**EXERCISE REQUIREMENTS**
According to the AlphaFold3 preparation section, why must each user fill out a form and download their own model parameters file before running a calculation?

**QUOTED PASSAGE**
▼

## Preparation

Before we can start an AlphaFold3 calculations, the terms of use for AlphaFold3 requier that each user must obtain their own copy of the trained model parameters:

1. Fill out the form [https://forms.gle/svvpY4u2jsHEwWYS6](https://forms.gle/svvpY4u2jsHEwWYS6)
2. Once access has been granted, download the model parameters file: af3.bin.zst
3. Store the model parameters file in a directory on the cluster, for example in $HOME/af3-models

AlphaFold 3 will not run without the model parameters file.

In [None]:
from pathlib import Path

ALPHAFOLD_MODEL_DIR = "af3models"

Next we need to define where AlphaFold finds our input data and where the output files are written to. You can see these files in the file browser on the left. If you change these names, remember to change them in the second notebook as well.

In [None]:
ALPHAFOLD_WORKING_DIR = Path("afold_test")

▲

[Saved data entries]
▼

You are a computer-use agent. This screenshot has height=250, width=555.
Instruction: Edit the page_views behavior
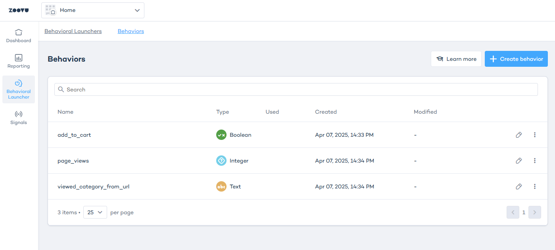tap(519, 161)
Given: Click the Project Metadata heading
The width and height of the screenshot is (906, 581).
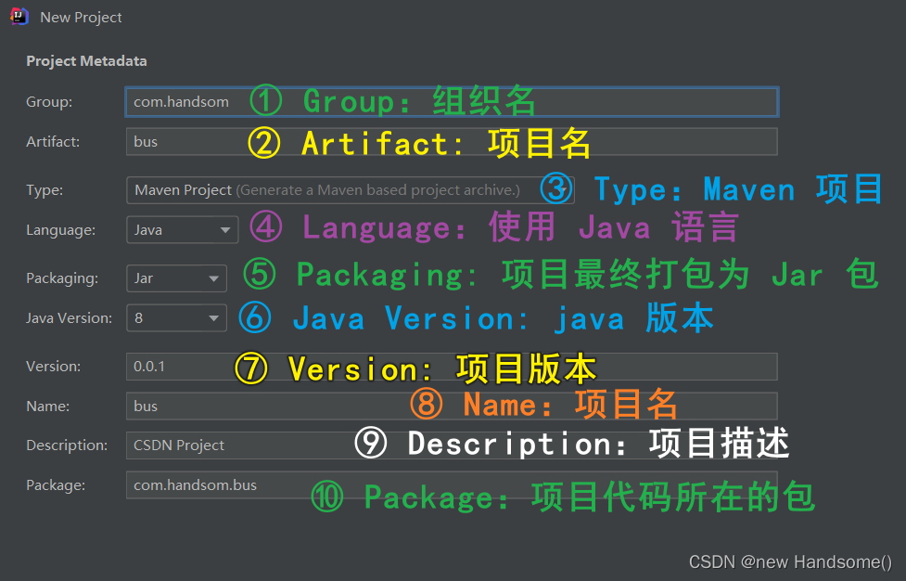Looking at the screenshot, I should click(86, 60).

▲
▼

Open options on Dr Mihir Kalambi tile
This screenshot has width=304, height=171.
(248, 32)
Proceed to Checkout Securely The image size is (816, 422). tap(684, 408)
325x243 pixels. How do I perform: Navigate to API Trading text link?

▲

**YOUR SOLUTION**
The terms of use for AlphaFold3 require each user to obtain their own copy of the trained model parameters, and AlphaFold 3 will not run without that file. So the user fills out the form, downloads af3.bin.zst once access is granted, and stores it in a directory on the cluster.